Saturday, January 19, 2008

A Poisoned Chalice

In today's Guardian Bookseller column Joel Rickett muses about the loss of Arts Council funding to translation specialists Arcadia and Dedalus:
...their plight underlines the dangers of factoring public subsidy into your business model; sooner or later, political priorities change and you'll be left stranded.
Well, it's true, public funding has always been a bit of a poisoned chalice in that way (and sometimes offered with a cavalier hand): we always had the most generous Arts Council grant for the short story mag metropolitan, but I'll never forget how depressed, and threatened, I felt the day the Literature Panel wrote to discourage us from publishing so many of 'that length' of story - and utterly puzzled (as the Bush Theatre has been on this occasion), since the stories we published varied in length from 1,000 to 12,000!

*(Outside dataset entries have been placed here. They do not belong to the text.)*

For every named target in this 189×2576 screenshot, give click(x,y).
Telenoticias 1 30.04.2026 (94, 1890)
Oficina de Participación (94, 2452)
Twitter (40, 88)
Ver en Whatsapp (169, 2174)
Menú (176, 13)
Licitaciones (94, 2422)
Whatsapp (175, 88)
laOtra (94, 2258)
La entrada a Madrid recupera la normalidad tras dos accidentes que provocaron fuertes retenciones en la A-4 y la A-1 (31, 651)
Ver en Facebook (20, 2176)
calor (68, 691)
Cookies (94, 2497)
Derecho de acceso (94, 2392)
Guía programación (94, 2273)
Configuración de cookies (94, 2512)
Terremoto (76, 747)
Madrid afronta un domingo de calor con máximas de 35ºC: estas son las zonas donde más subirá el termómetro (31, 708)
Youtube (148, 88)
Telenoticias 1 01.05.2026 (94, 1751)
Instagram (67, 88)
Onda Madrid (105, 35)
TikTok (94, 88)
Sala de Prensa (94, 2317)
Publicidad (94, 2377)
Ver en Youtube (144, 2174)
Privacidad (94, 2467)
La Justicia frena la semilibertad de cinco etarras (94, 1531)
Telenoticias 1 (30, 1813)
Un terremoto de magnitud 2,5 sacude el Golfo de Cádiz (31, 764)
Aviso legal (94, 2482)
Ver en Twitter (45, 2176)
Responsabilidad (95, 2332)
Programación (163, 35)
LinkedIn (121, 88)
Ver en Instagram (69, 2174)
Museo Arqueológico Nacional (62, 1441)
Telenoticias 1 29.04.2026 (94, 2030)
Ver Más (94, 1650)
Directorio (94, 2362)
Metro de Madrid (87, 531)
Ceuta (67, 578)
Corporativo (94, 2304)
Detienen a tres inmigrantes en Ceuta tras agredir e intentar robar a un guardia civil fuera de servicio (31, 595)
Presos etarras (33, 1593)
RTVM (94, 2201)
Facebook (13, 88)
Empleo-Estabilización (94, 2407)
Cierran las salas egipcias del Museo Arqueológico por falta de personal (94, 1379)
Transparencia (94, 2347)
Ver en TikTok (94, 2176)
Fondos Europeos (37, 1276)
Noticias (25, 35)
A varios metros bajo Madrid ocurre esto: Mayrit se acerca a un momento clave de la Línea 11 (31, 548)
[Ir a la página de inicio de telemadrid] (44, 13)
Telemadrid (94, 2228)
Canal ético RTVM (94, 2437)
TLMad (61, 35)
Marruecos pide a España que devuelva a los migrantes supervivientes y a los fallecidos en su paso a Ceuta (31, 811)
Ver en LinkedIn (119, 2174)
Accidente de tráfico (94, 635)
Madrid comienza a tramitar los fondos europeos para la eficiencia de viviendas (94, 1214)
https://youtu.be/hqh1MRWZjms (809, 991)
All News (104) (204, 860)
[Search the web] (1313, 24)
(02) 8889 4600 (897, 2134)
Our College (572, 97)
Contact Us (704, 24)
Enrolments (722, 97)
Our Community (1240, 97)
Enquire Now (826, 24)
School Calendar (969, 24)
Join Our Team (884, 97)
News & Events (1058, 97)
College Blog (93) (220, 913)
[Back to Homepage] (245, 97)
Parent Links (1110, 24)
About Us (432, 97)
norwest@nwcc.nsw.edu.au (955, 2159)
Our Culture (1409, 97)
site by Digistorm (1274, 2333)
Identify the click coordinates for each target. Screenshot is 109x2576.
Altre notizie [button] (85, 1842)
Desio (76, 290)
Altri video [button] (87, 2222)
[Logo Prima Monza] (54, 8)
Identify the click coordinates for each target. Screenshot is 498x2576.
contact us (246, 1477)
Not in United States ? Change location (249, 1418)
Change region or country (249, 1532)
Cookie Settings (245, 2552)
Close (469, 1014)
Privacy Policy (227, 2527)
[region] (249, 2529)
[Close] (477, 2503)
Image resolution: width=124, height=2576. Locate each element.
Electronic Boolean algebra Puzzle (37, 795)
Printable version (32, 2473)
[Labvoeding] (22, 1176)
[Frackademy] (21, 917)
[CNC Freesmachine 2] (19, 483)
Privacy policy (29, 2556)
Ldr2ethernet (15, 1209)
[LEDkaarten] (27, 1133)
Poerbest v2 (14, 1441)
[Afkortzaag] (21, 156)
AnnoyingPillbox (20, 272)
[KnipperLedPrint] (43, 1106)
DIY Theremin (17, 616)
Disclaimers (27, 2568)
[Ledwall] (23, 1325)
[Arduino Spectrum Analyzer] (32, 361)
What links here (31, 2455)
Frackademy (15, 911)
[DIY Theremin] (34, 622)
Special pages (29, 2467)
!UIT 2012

But there has to be a place for public funding in a climate of rampant commercialisation, and I feel as dismayed and confounded as anyone about the loss to Arcadia and Dedalus and theatres such as The Bush. However, as Rickett goes on:
A cannier approach is to win a one-off lump sum that will enable you to become self-sustaining. The feisty poetry specialist Salt Publishing, which convinced the Arts Council to invest £185,000 in its website and direct sales operation, is now on the road to profitability.
Well, I cheer this sentiment (not least because I've been sprinkled with Salt myself): as I've always said, you can sell anything if you find the right marketing strategy. This week Salt has been shortlisted for the Nielsen Innovation of the Year Award (a category of the UK's annual Independent Publishing Awards, 2008) for bucking the trend by increasing its sales via 'online marketing, partnerships and brand development'.